| What the task asks |
Whatever the records say, repeat them exactly as given.

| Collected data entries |
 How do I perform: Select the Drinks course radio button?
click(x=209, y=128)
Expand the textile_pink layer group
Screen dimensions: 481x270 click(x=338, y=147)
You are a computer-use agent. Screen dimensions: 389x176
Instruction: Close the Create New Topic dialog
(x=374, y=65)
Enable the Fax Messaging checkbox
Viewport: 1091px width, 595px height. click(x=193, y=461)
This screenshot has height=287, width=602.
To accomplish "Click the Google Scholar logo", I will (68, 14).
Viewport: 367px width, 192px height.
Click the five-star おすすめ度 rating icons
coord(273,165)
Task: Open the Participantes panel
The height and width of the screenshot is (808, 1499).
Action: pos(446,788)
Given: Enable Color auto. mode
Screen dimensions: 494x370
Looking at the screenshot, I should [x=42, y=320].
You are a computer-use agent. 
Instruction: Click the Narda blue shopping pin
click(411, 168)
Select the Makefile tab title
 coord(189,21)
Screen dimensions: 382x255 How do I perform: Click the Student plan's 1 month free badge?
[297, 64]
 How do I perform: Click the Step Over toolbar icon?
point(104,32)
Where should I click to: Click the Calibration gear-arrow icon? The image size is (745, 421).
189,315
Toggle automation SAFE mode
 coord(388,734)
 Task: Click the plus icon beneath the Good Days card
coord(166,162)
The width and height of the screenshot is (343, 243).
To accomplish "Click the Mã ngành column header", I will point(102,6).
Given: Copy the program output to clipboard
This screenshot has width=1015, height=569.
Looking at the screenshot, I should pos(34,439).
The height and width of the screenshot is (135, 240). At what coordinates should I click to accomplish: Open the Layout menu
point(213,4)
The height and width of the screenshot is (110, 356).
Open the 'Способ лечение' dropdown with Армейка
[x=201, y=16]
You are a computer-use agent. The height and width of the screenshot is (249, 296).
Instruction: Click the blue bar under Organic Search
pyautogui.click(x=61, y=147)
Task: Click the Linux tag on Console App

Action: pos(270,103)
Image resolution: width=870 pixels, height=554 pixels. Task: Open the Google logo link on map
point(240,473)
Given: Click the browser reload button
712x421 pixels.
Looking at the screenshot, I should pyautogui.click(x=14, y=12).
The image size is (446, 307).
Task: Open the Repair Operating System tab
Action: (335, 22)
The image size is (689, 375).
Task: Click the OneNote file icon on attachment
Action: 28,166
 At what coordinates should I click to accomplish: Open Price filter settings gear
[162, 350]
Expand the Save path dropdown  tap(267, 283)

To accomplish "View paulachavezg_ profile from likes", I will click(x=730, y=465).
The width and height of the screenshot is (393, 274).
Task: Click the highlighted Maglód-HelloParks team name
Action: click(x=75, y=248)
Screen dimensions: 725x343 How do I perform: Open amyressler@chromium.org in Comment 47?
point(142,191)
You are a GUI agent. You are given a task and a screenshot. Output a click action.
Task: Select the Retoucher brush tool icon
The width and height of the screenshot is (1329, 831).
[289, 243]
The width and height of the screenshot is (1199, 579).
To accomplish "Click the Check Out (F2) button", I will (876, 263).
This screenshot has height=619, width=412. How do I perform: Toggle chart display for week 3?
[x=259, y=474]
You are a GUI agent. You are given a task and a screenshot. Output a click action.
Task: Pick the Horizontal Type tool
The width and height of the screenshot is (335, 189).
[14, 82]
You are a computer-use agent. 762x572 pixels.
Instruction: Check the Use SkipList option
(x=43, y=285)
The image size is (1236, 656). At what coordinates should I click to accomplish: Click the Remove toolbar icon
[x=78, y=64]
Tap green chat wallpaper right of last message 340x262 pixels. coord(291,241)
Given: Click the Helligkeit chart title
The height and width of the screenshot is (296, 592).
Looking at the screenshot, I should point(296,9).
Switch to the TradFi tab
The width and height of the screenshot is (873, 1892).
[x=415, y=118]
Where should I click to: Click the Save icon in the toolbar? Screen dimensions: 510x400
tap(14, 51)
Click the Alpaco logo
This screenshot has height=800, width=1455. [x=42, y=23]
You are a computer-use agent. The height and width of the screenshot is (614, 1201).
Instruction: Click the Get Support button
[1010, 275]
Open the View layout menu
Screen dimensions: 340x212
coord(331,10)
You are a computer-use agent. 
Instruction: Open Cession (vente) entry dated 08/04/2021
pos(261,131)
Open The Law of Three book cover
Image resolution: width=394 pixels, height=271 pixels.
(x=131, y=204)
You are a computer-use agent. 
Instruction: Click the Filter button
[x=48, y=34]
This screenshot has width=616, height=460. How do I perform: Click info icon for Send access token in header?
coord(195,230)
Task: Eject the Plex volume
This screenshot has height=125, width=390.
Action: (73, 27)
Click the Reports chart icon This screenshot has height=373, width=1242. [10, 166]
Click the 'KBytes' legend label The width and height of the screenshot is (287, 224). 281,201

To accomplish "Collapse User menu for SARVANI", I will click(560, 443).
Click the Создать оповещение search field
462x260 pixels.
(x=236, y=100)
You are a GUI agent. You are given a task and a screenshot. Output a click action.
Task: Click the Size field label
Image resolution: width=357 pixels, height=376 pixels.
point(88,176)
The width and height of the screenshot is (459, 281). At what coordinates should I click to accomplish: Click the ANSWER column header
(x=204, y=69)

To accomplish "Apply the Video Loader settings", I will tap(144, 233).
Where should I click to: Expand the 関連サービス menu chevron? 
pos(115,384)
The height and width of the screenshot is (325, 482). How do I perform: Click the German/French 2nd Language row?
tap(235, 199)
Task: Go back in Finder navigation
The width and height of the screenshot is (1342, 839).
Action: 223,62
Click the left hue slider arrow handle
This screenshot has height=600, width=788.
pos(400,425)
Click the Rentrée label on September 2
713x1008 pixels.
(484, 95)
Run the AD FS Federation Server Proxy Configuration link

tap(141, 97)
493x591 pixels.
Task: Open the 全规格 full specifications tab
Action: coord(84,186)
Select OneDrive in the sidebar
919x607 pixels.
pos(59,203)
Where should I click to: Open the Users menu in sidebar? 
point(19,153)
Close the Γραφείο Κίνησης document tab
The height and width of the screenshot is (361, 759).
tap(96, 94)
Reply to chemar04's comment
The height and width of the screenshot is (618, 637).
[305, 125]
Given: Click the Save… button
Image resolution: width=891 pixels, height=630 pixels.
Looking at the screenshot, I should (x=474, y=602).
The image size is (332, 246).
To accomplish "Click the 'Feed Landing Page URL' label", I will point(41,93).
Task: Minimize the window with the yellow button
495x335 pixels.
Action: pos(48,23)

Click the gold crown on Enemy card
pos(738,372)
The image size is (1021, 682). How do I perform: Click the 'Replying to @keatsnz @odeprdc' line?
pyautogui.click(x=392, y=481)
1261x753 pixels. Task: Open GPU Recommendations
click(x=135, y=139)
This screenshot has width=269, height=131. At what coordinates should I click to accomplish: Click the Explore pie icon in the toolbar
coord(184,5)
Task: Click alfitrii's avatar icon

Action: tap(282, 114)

| Your solution |
 How do I perform: Select the Drinks course radio button?
click(x=209, y=128)
Expand the textile_pink layer group
Screen dimensions: 481x270 click(x=338, y=147)
You are a computer-use agent. Screen dimensions: 389x176
Instruction: Close the Create New Topic dialog
(x=374, y=65)
Enable the Fax Messaging checkbox
Viewport: 1091px width, 595px height. click(x=193, y=461)
This screenshot has height=287, width=602.
To accomplish "Click the Google Scholar logo", I will (68, 14).
Viewport: 367px width, 192px height.
Click the five-star おすすめ度 rating icons
coord(273,165)
Task: Open the Participantes panel
The height and width of the screenshot is (808, 1499).
Action: pos(446,788)
Given: Enable Color auto. mode
Screen dimensions: 494x370
Looking at the screenshot, I should [x=42, y=320].
You are a computer-use agent. 
Instruction: Click the Narda blue shopping pin
click(411, 168)
Select the Makefile tab title
 coord(189,21)
Screen dimensions: 382x255 How do I perform: Click the Student plan's 1 month free badge?
[297, 64]
 How do I perform: Click the Step Over toolbar icon?
point(104,32)
Where should I click to: Click the Calibration gear-arrow icon? The image size is (745, 421).
189,315
Toggle automation SAFE mode
 coord(388,734)
 Task: Click the plus icon beneath the Good Days card
coord(166,162)
The width and height of the screenshot is (343, 243).
To accomplish "Click the Mã ngành column header", I will point(102,6).
Given: Copy the program output to clipboard
This screenshot has width=1015, height=569.
Looking at the screenshot, I should pos(34,439).
The height and width of the screenshot is (135, 240). At what coordinates should I click to accomplish: Open the Layout menu
point(213,4)
The height and width of the screenshot is (110, 356).
Open the 'Способ лечение' dropdown with Армейка
[x=201, y=16]
You are a computer-use agent. The height and width of the screenshot is (249, 296).
Instruction: Click the blue bar under Organic Search
pyautogui.click(x=61, y=147)
Task: Click the Linux tag on Console App

Action: pos(270,103)
Image resolution: width=870 pixels, height=554 pixels. Task: Open the Google logo link on map
point(240,473)
Given: Click the browser reload button
712x421 pixels.
Looking at the screenshot, I should pyautogui.click(x=14, y=12).
The image size is (446, 307).
Task: Open the Repair Operating System tab
Action: (335, 22)
The image size is (689, 375).
Task: Click the OneNote file icon on attachment
Action: 28,166
 At what coordinates should I click to accomplish: Open Price filter settings gear
[162, 350]
Expand the Save path dropdown  tap(267, 283)

To accomplish "View paulachavezg_ profile from likes", I will click(x=730, y=465).
The width and height of the screenshot is (393, 274).
Task: Click the highlighted Maglód-HelloParks team name
Action: click(x=75, y=248)
Screen dimensions: 725x343 How do I perform: Open amyressler@chromium.org in Comment 47?
point(142,191)
You are a GUI agent. You are given a task and a screenshot. Output a click action.
Task: Select the Retoucher brush tool icon
The width and height of the screenshot is (1329, 831).
[289, 243]
The width and height of the screenshot is (1199, 579).
To accomplish "Click the Check Out (F2) button", I will (876, 263).
This screenshot has height=619, width=412. How do I perform: Toggle chart display for week 3?
[x=259, y=474]
You are a GUI agent. You are given a task and a screenshot. Output a click action.
Task: Pick the Horizontal Type tool
The width and height of the screenshot is (335, 189).
[14, 82]
You are a computer-use agent. 762x572 pixels.
Instruction: Check the Use SkipList option
(x=43, y=285)
The image size is (1236, 656). At what coordinates should I click to accomplish: Click the Remove toolbar icon
[x=78, y=64]
Tap green chat wallpaper right of last message 340x262 pixels. coord(291,241)
Given: Click the Helligkeit chart title
The height and width of the screenshot is (296, 592).
Looking at the screenshot, I should point(296,9).
Switch to the TradFi tab
The width and height of the screenshot is (873, 1892).
[x=415, y=118]
Where should I click to: Click the Save icon in the toolbar? Screen dimensions: 510x400
tap(14, 51)
Click the Alpaco logo
This screenshot has height=800, width=1455. [x=42, y=23]
You are a computer-use agent. The height and width of the screenshot is (614, 1201).
Instruction: Click the Get Support button
[1010, 275]
Open the View layout menu
Screen dimensions: 340x212
coord(331,10)
You are a computer-use agent. 
Instruction: Open Cession (vente) entry dated 08/04/2021
pos(261,131)
Open The Law of Three book cover
Image resolution: width=394 pixels, height=271 pixels.
(x=131, y=204)
You are a computer-use agent. 
Instruction: Click the Filter button
[x=48, y=34]
This screenshot has width=616, height=460. How do I perform: Click info icon for Send access token in header?
coord(195,230)
Task: Eject the Plex volume
This screenshot has height=125, width=390.
Action: (73, 27)
Click the Reports chart icon This screenshot has height=373, width=1242. [10, 166]
Click the 'KBytes' legend label The width and height of the screenshot is (287, 224). 281,201

To accomplish "Collapse User menu for SARVANI", I will click(560, 443).
Click the Создать оповещение search field
462x260 pixels.
(x=236, y=100)
You are a GUI agent. You are given a task and a screenshot. Output a click action.
Task: Click the Size field label
Image resolution: width=357 pixels, height=376 pixels.
point(88,176)
The width and height of the screenshot is (459, 281). At what coordinates should I click to accomplish: Click the ANSWER column header
(x=204, y=69)

To accomplish "Apply the Video Loader settings", I will tap(144, 233).
Where should I click to: Expand the 関連サービス menu chevron? 
pos(115,384)
The height and width of the screenshot is (325, 482). How do I perform: Click the German/French 2nd Language row?
tap(235, 199)
Task: Go back in Finder navigation
The width and height of the screenshot is (1342, 839).
Action: 223,62
Click the left hue slider arrow handle
This screenshot has height=600, width=788.
pos(400,425)
Click the Rentrée label on September 2
713x1008 pixels.
(484, 95)
Run the AD FS Federation Server Proxy Configuration link

tap(141, 97)
493x591 pixels.
Task: Open the 全规格 full specifications tab
Action: coord(84,186)
Select OneDrive in the sidebar
919x607 pixels.
pos(59,203)
Where should I click to: Open the Users menu in sidebar? 
point(19,153)
Close the Γραφείο Κίνησης document tab
The height and width of the screenshot is (361, 759).
tap(96, 94)
Reply to chemar04's comment
The height and width of the screenshot is (618, 637).
[305, 125]
Given: Click the Save… button
Image resolution: width=891 pixels, height=630 pixels.
Looking at the screenshot, I should (x=474, y=602).
The image size is (332, 246).
To accomplish "Click the 'Feed Landing Page URL' label", I will point(41,93).
Task: Minimize the window with the yellow button
495x335 pixels.
Action: pos(48,23)

Click the gold crown on Enemy card
pos(738,372)
The image size is (1021, 682). How do I perform: Click the 'Replying to @keatsnz @odeprdc' line?
pyautogui.click(x=392, y=481)
1261x753 pixels. Task: Open GPU Recommendations
click(x=135, y=139)
This screenshot has width=269, height=131. At what coordinates should I click to accomplish: Click the Explore pie icon in the toolbar
coord(184,5)
Task: Click alfitrii's avatar icon

Action: tap(282, 114)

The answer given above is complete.